Background and rationale

The need for evidence-based decision-making in the health sector is well understood in the global health community [1, 2]. Such understanding was recognized as early as the 1970s in the United Kingdom [3], and in the 1990s for low- and middle-income countries [4]. Growing global attention on the need to use evidence for decision-making led to the 2004 Mexico Summit declaration, which called on governments “to establish sustainable programmes to support evidence-based public health and health-care delivery systems, and evidence-based health-related policies” [2]. Nevertheless, a gap persists between the availability of evidence and the use of that evidence. This represents a significant missed opportunity in poor utilization of research, but more importantly, in lost potential towards improving population health outcomes.

Much research already exists on evidence uptake. A 2014 systematic review looking at facilitators and barriers to uptake of evidence in policymaking, describes an “explosion of research in the area” [5], and increased attention has led to more studies on the matter. The barriers cited in this review include: [1] “availability and access to research” and “improved dissemination”, [2] “clarity”, “relevance” or “reliability of research findings”, [3] “having no time or opportunity to use research”, [4] “policymakers and other users’” lack of “research skills”, and [5] personnel and other “costs”. Conversely, the cited facilitators were: [1] “availability and access to research”, [2] “collaboration between researchers and policymakers”, [3] “clarity”, “reliability” and “relevance of research findings”, [4] research evidence “relationship with policymakers”, and [5] research evidence “relationship with researchers”. These findings are consistent with those found elsewhere [1, 6,7,8], and most have also been found in Mozambique [9,10,11,12]. However, most research on evidence-based decision-making has been carried out in higher-income settings, and most studies look at policymaking rather than decision-making more broadly.

There are numerous conceptual frameworks around transferring knowledge into action. Ward et al. found 28 different existing conceptual frameworks in a 2009 thematic literature analysis [1], and more have been developed since then. Of particular interest for our study, Rodriguez et al.’s conceptual model (Fig. 1) was developed for Ministries of Health in low- and middle-income countries.
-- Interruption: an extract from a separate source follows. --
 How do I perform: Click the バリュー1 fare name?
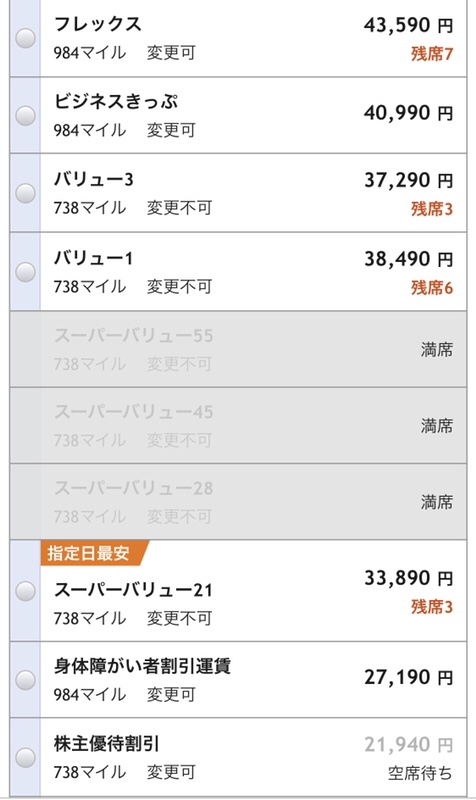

It focuses on organizational, individual, and systems capacity, and on decision-making at all levels of the Ministry of Health, rather than strictly at policymaking level [6].

Fig. 1
figure1

Conceptual framework for demand and use of evidence in the health sector - adapted [6]

In Mozambique, at least two initiatives have been implemented to improve the use of evidence in decision-making in the health sector in recent years. At the provincial level, the Population Health Implementation Training Partnership in Africa (PHIT) implemented in Ghana, Mozambique, Tanzania, Rwanda and Zambia [13, 14] was implemented in all districts of Mozambique’s Sofala Province, from 2009 to 2015 [15]. The project aimed to improve the quality of routine data from the health information system (HIS) and promote the use of such data in decision-making processes about resource allocation, program monitoring, and improve service provision at the health facility and district levels [15]. At the national level, the National Evaluation Platform (NEP) project implemented from 2014 to 2018 in Mali, Malawi, Mozambique and Tanzania aimed to equip national government staff with the tools and skills to critically assess the quality of Maternal, Newborn and Child Health and Nutrition (MNCH&N) evidence from both routine and population-based sources, and promote the use of such evidence to influence policymakers and program leaders’ strategic decisions about MNCH&N at the country level [16,17,18]. Both initiatives aimed to change organizational culture around the use of evidence in decision-making.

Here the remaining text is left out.